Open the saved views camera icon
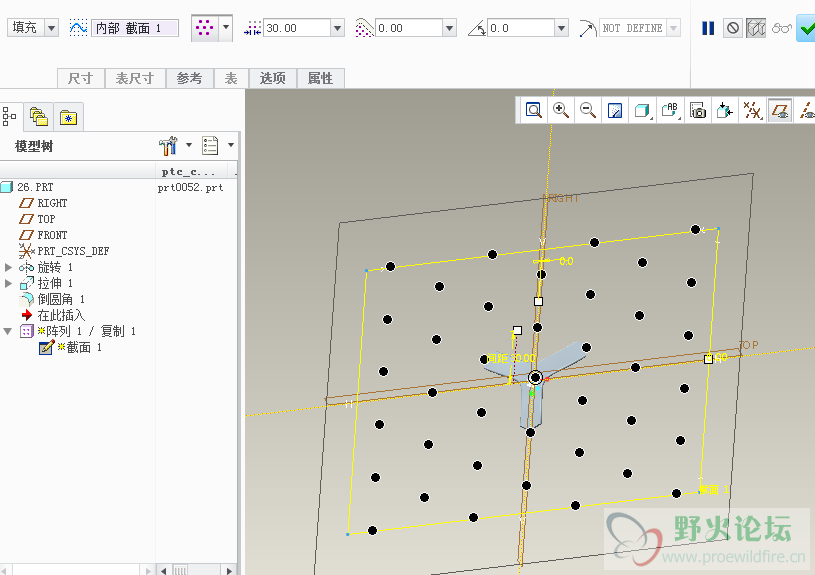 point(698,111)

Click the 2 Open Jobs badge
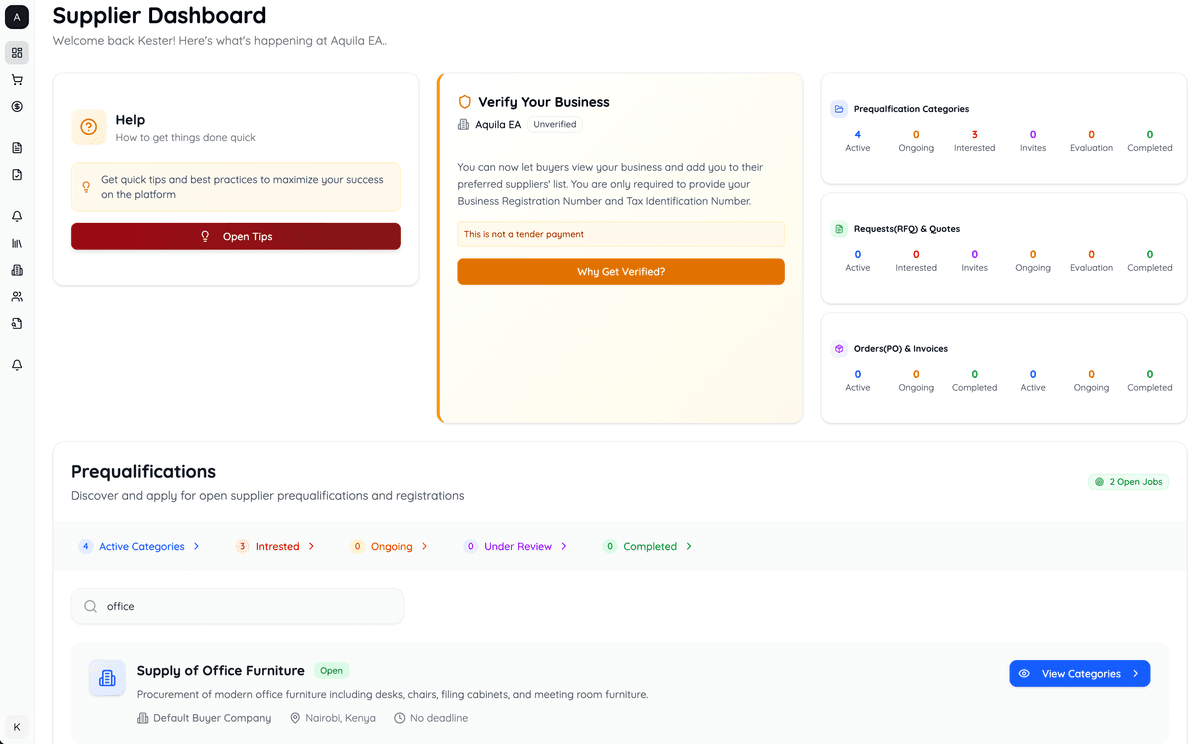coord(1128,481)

==

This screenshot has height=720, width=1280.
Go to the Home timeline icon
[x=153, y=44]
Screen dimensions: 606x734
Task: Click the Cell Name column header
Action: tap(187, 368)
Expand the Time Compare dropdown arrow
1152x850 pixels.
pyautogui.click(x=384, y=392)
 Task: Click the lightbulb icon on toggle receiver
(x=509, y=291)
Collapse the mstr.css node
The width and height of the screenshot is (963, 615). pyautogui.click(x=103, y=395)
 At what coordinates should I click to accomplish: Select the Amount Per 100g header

==

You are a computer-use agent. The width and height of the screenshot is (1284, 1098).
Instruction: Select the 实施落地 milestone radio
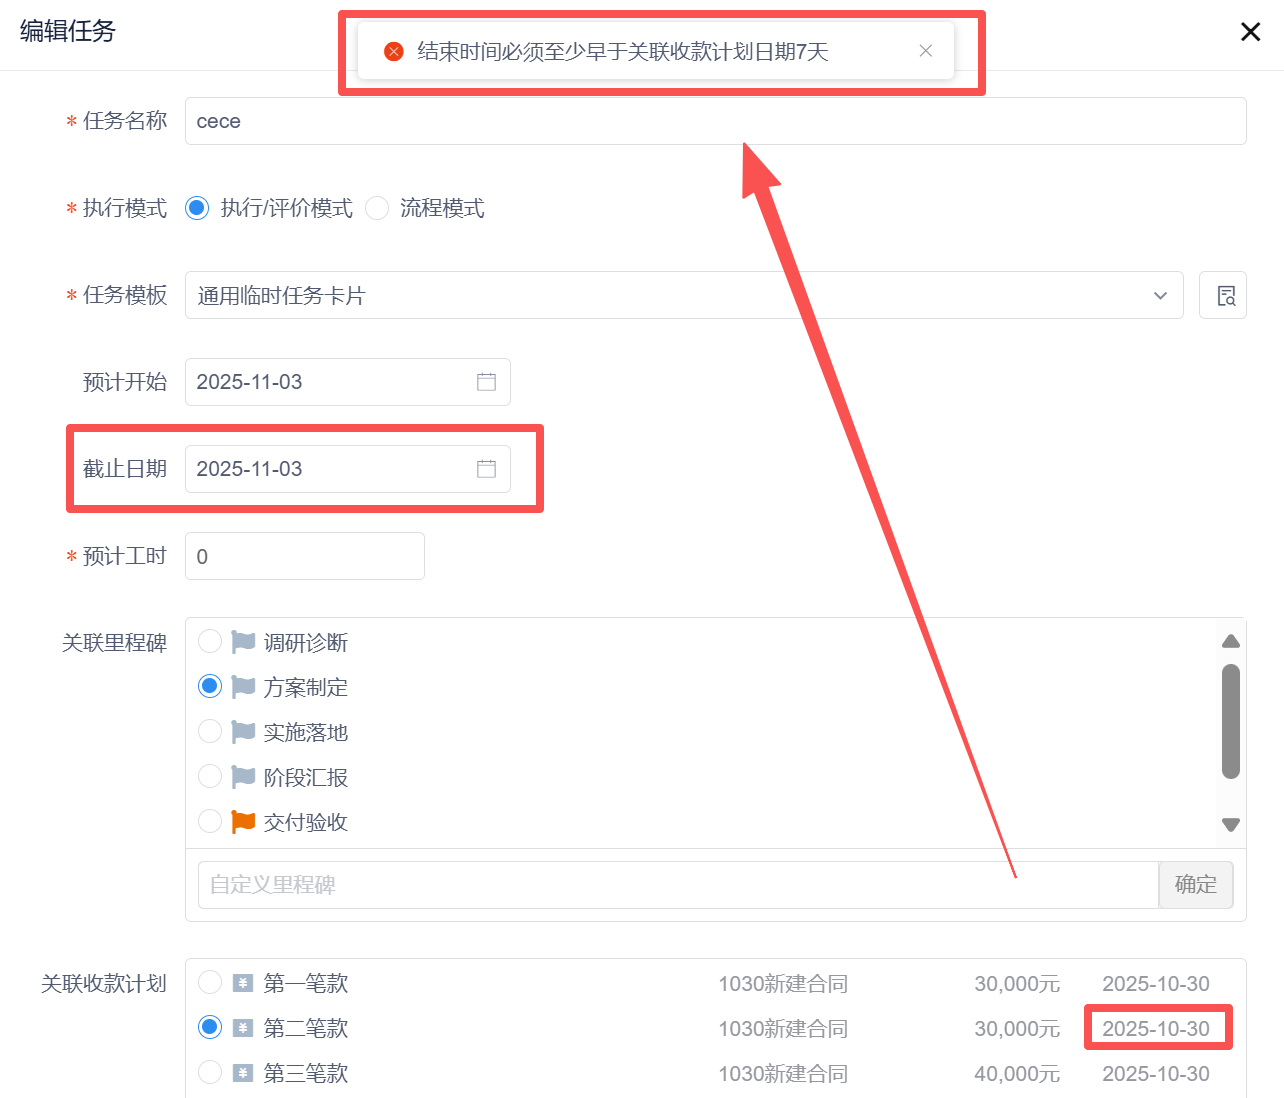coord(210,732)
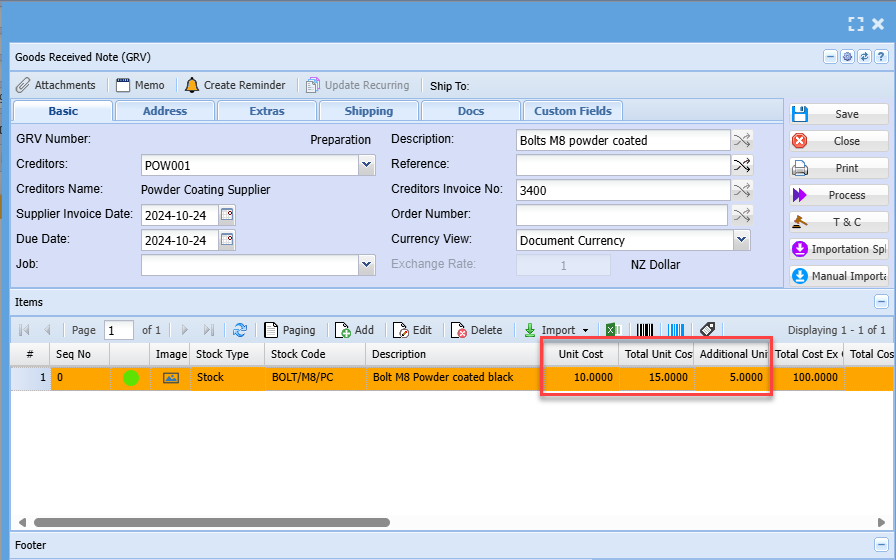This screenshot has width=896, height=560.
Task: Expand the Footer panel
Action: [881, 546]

*Task prompt*:
Please return only the lines above, starting at the line that has "Collapse the mstr.css node" and ending at the line that has "At what coordinates", keeping both and leaving each one unchanged.

*Answer section*:
Collapse the mstr.css node
The width and height of the screenshot is (963, 615). pyautogui.click(x=103, y=395)
 At what coordinates should I click to accomplish: Select the Amount Per 100g header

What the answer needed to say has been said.